Les musées dans l’attente du déconfinement

Par Jean-Christophe Castelain · Le Journal des Arts

Le 23 avril 2020 - 856 mots

FRANCE

La réouverture sans date officielle encore annoncée des lieux culturels, dont les sites patrimoniaux, est un casse-tête pour leurs directeurs.

La Bourse de Commerce en mars 2020. © Photo Marc Dommage/Pinault Collection. © Tadao Ando Architect & Associates, NeM/Niney & Marca Architectes, Agence Pierre-Antoine Gatier, Setec Bâtiment.
La Bourse de Commerce en mars 2020
© Photo Marc Dommage / Pinault Collection. © Tadao Ando Architect & Associates, NeM/Niney & Marca Architectes, Agence Pierre-Antoine Gatier, Setec Bâtiment.

Quand allons-nous rouvrir ? La question hante tous les directeurs de musées. « On est dans le flou », témoigne Guy Tosatto, le directeur du Musée de Grenoble qui va tous les jours à son bureau. « C’est épuisant nerveusement, avoue Jean-François Hebert, le président du château de Fontainebleau, les paramètres changent constamment. » Si l’annonce par Emmanuel Macron d’un déconfinement progressif à partir du 11 mai a suscité beaucoup d’espoirs, les lieux accueillant du public, dont les musées, resteront fermés à toute visite « jusqu’à nouvel ordre ». C’est moins catastrophique que pour les festivals de printemps et d’été qui sont annulés dans leur très grande majorité, mais cela reste très problématique.

Le scénario qui semble se dégager parmi les chefs d’établissement consultés est celui d’une réouverture progressive pour les salariés à partir du 11 mai, afin de mettre en place les mesures sanitaires permettant d’accueillir les visiteurs d’ici l’été. « Le personnel qui ne peut pas télétravailler a hâte de revenir », explique Philippe Bélaval, le président du Centre des monuments nationaux (CMN) qui gère une centaine de lieux et emploie plus de 1 500 personnes. « Fort heureusement, nous n’avons eu que quatorze cas de contamination, dans deux foyers très localisés », précise le président. « Il va falloir nous équiper en masques, en gel hydroalcoolique, fixer des distances de sécurité », énumère Sébastien Delot, le directeur du LaM à Villeneuve d’Ascq.

## Consignes
1. Recopiez l'extrait sur les musées depuis « Par Jean-Christophe Castelain » jusqu'à « pour leurs directeurs. » inclus.
2. Répondez aux questions sur l'extrait sur les musées.
(a) Qui est le directeur du Musée de Grenoble ?
(b) Combien de cas de contamination le Centre des monuments nationaux a-t-il connus ?
(c) À partir de quelle date Emmanuel Macron a-t-il annoncé un déconfinement progressif ?
Les lignes qui suivent proviennent d'une autre source.

## Bloc de données
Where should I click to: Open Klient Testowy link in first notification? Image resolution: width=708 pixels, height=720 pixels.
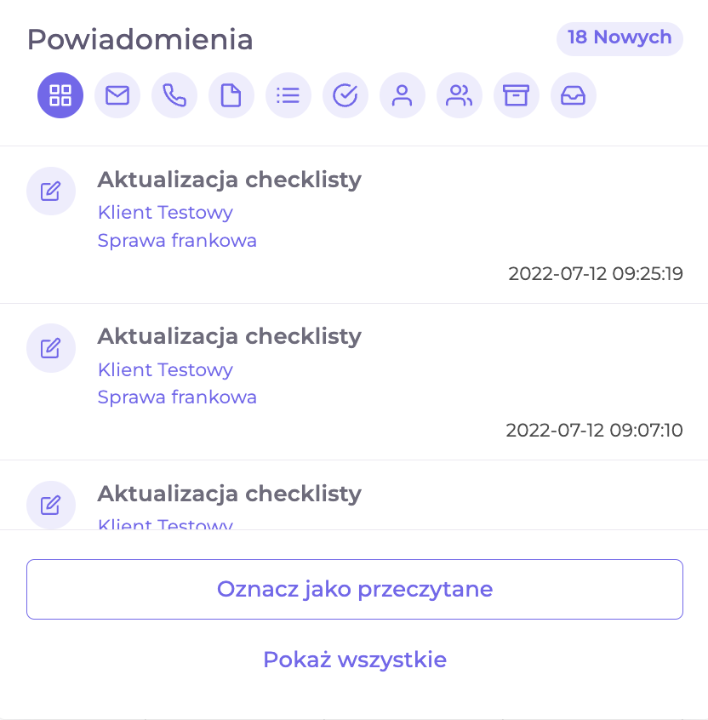point(165,213)
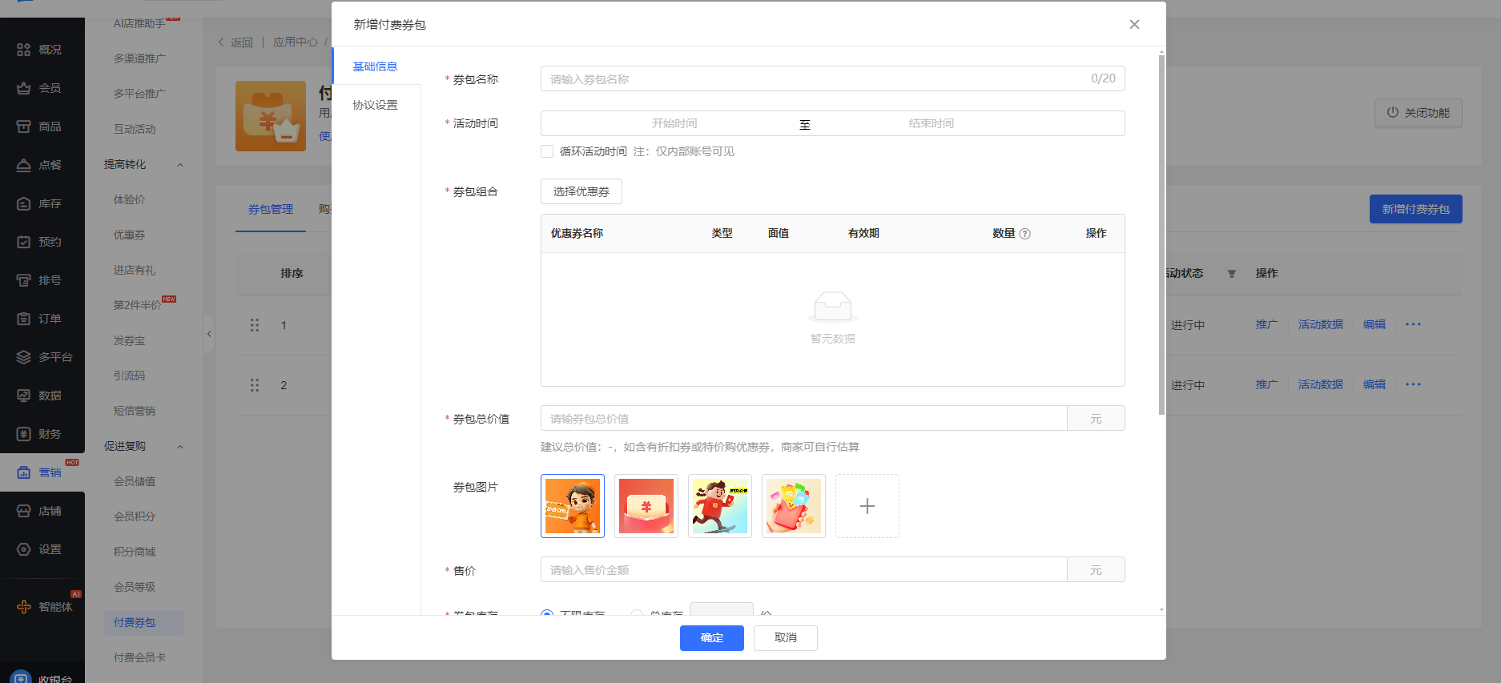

## Corrigé
1.
Par Jean-Christophe Castelain · Le Journal des Arts

Le 23 avril 2020 - 856 mots

FRANCE

La réouverture sans date officielle encore annoncée des lieux culturels, dont les sites patrimoniaux, est un casse-tête pour leurs directeurs.

2.
(a) Guy Tosatto
(b) Quatorze
(c) Le 11 mai